Bruce Charlton said...

@JC - Being unable to match-up to demands for service and socialization is not really something that either you or I should feel 'glad' about! - but it may be a fact of life, given a particular set of circumstances. And the implication is not necessarily that one should not join the LDS church (because I certainly do not rule that out as a possibility) - rather it is that either:

1. Circumstances would need to be favourable for someone with high Psychoticism to be an active Mormon - for example living in a society/ region and family of mostly devout Mormons; or,

2. The creative/ high Psychoticism type would have to accept the *likelihood* that he would repeatedly fail to live up to expectations, need to acknowledge and repent these failures, and accept a lowly status within the LDS church (for example failing to meet the standards required for Temple ceremonies and the spiritual possibilities that these bring).

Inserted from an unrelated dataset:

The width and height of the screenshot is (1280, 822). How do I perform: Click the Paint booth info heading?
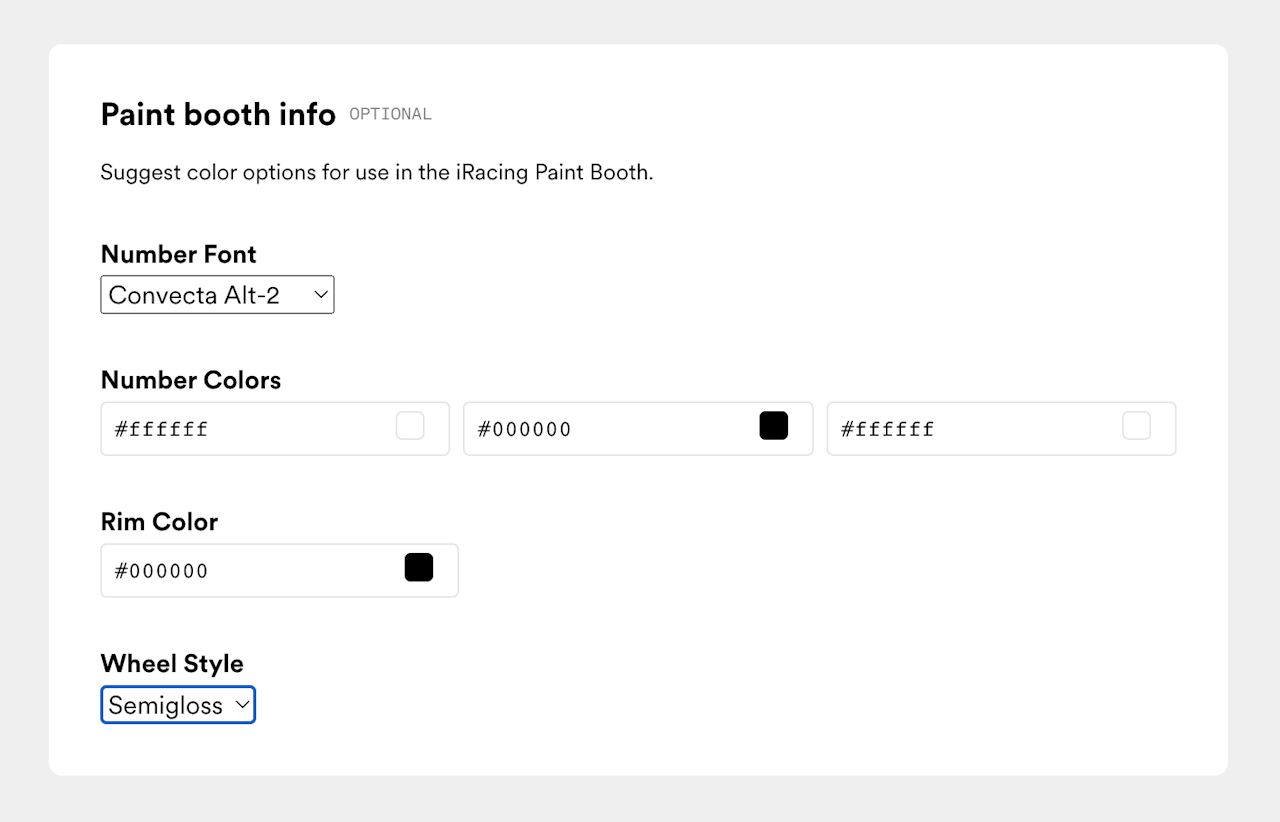218,115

This does not make it impossible, and indeed perhaps it would be a beneficial act of humility to accept all these disadvantages in an open-eyed fashion.

Indeed, something of the sort - although to a lesser degree would - and probably should - but to a lesser degree - be the likely fate of 'creatives' in most strong and worthwhile churches.

IA said...

It would really help if you could show an example of what is unacceptable art and what is good.

Bruce Charlton said...

@IA - I don't know what you are referring to - could you clarify?